Another danger is, that conferences may become a sort of intellectual gymnasium, only good for the development of suppleness and agility of mind. Hitherto, in running over the lists of subjects under discussion, we have met none of the frivolous and insignificant themes that rhetors revelled in handling. The titles at least announce a serious purpose. We should be glad to attribute the merit of this to the wisdom of the choosers, but the thought suggests itself that the administrative control may deserve part of the praise. It is well known that no one can deliver lectures without especial permission, and a especial approval of the subject of his address. It is also well known that certain orators find it impossible to obtain this permission. Whether this exercise of authority has inconveniences as well as advantages is a question we will not here investigate. But there is one among the conditions imposed on public lectures that must suit every sensible person, the restrictions with regard to age.
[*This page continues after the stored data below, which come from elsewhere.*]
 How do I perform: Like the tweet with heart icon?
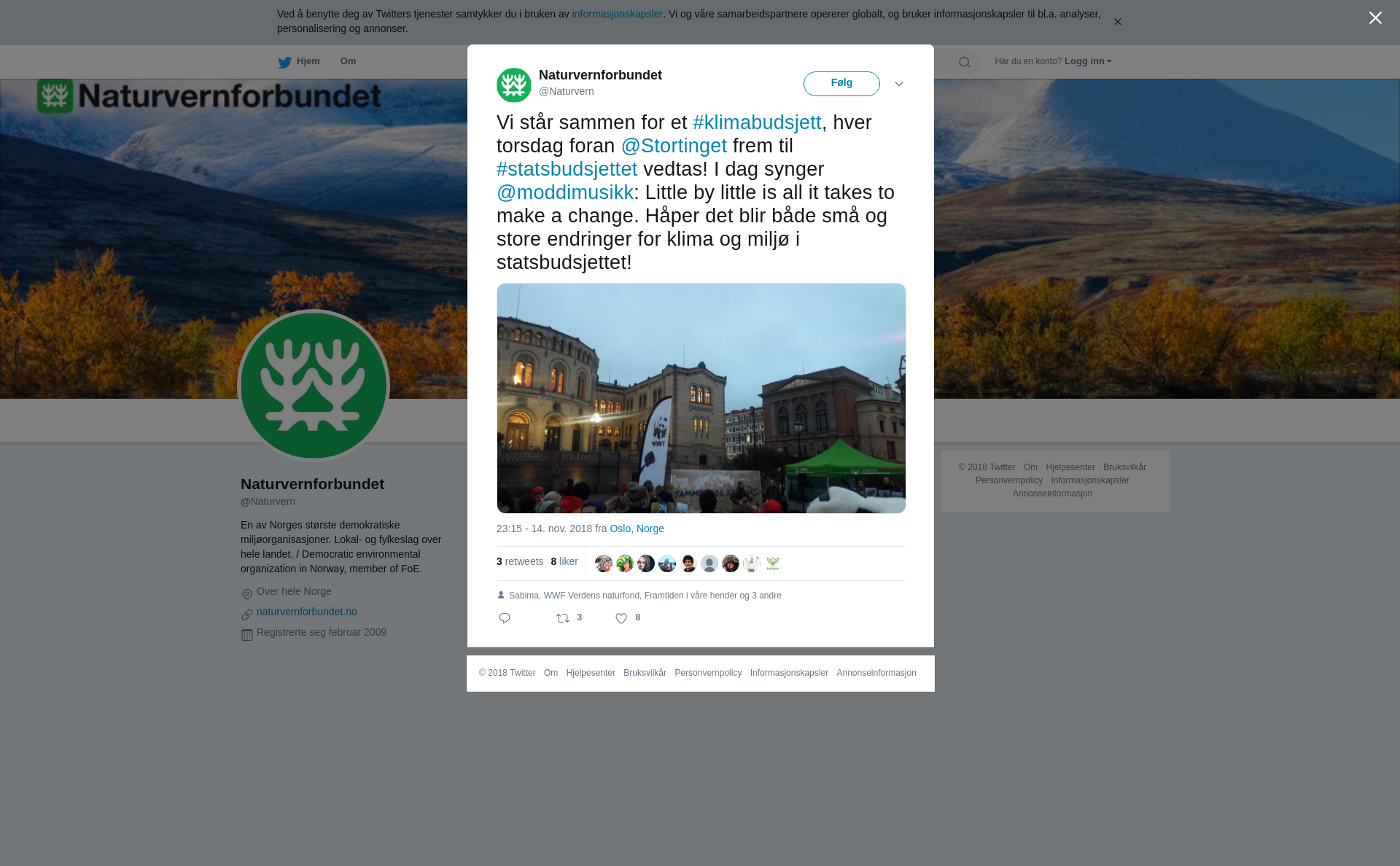click(621, 618)
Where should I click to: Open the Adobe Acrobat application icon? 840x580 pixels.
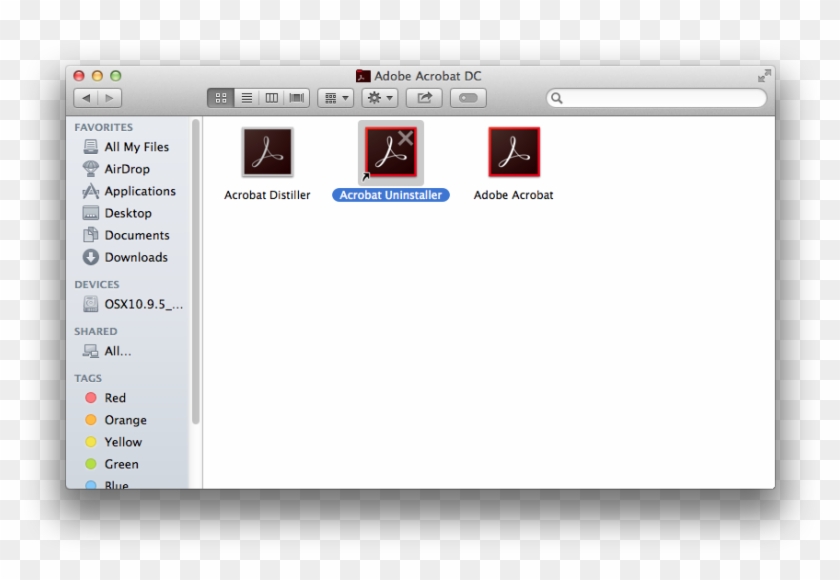[x=513, y=152]
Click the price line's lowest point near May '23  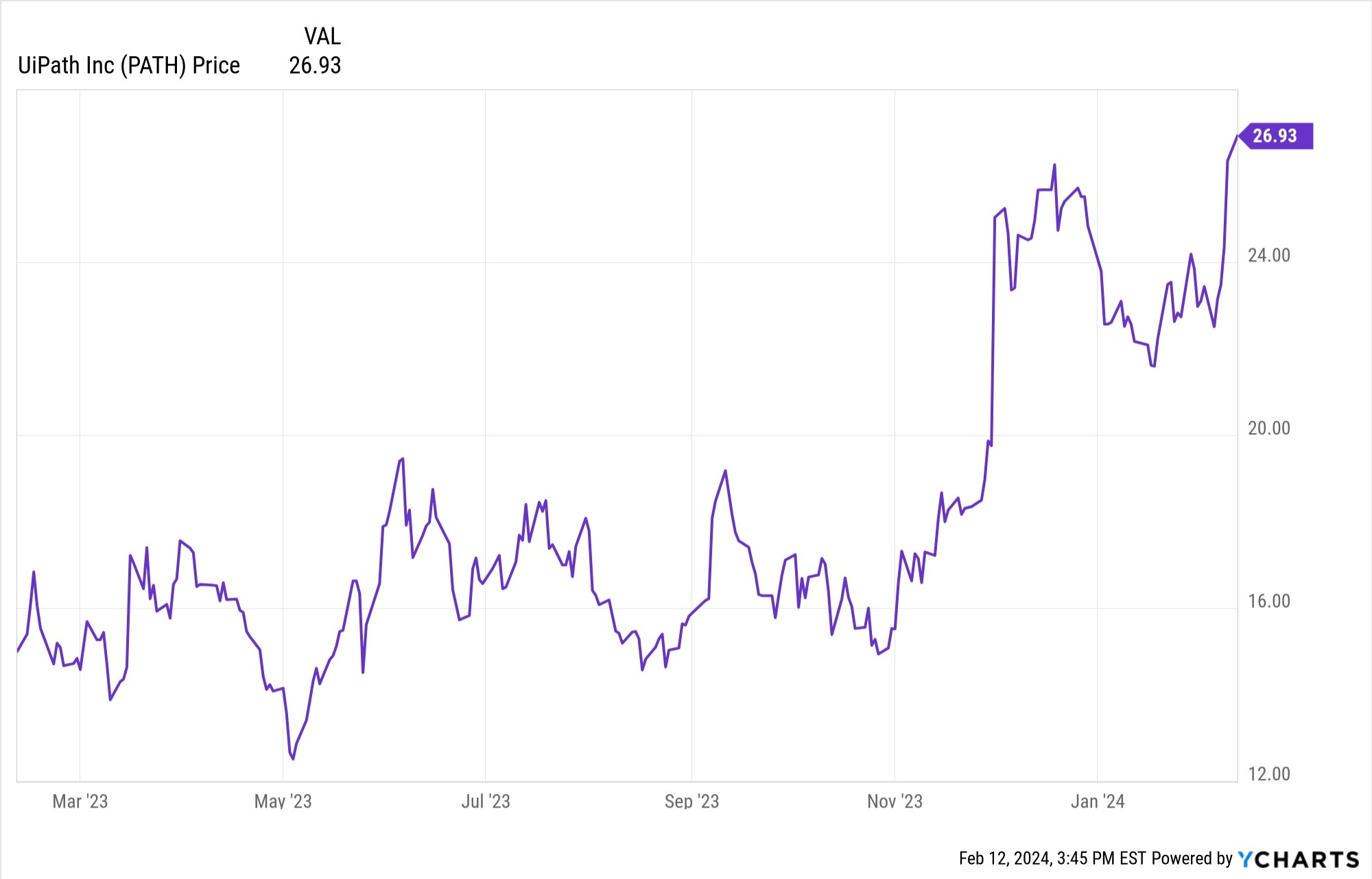tap(293, 759)
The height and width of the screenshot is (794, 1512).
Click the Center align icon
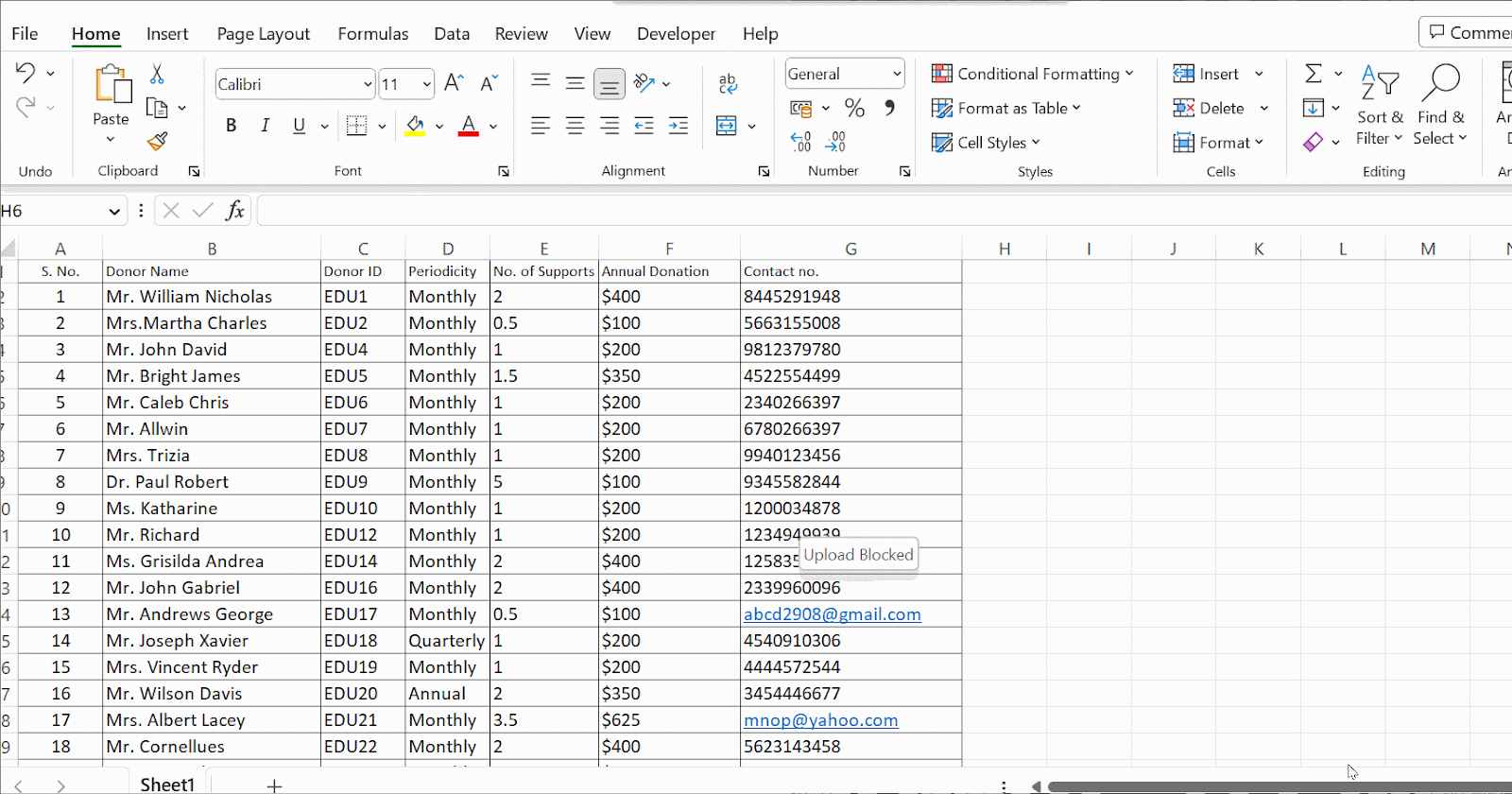[x=575, y=126]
It is not difficult to find young persons who, mistaking temerity for talent, are eager for an opportunity to display their presumptuous ignorance. Can we even be quite certain that among those who have passed their twenty-fifth year there may not be some who would do well to preserve a discreet silence? "Weigh carefully the burdens your shoulders are to bear," said Horace to the Romans of his day. The precept is old, but sound even now. Remember, all you who present yourselves for public speaking, that it is not merely an honor, but a responsibility also. Consult your strength. Neither diploma nor certificate of capacity is demanded of you. Do not, however, imagine that no quality is needed to fit you for this professorship (for the post is nothing less than a professorship) except unbounded self-confidence. The least we can ask is that those who would teach us should be well informed themselves. Good sense, ever successful in the end, would do justice sooner or later to all such vain pretensions; but meantime the oft-deluded public might have learned to avoid the recreation prepared for them. We earnestly desire the long life and prosperity of the system, and therefore trust that no lecturers likely to injure it should be tolerated. Is our wish to be fulfilled? The future must answer.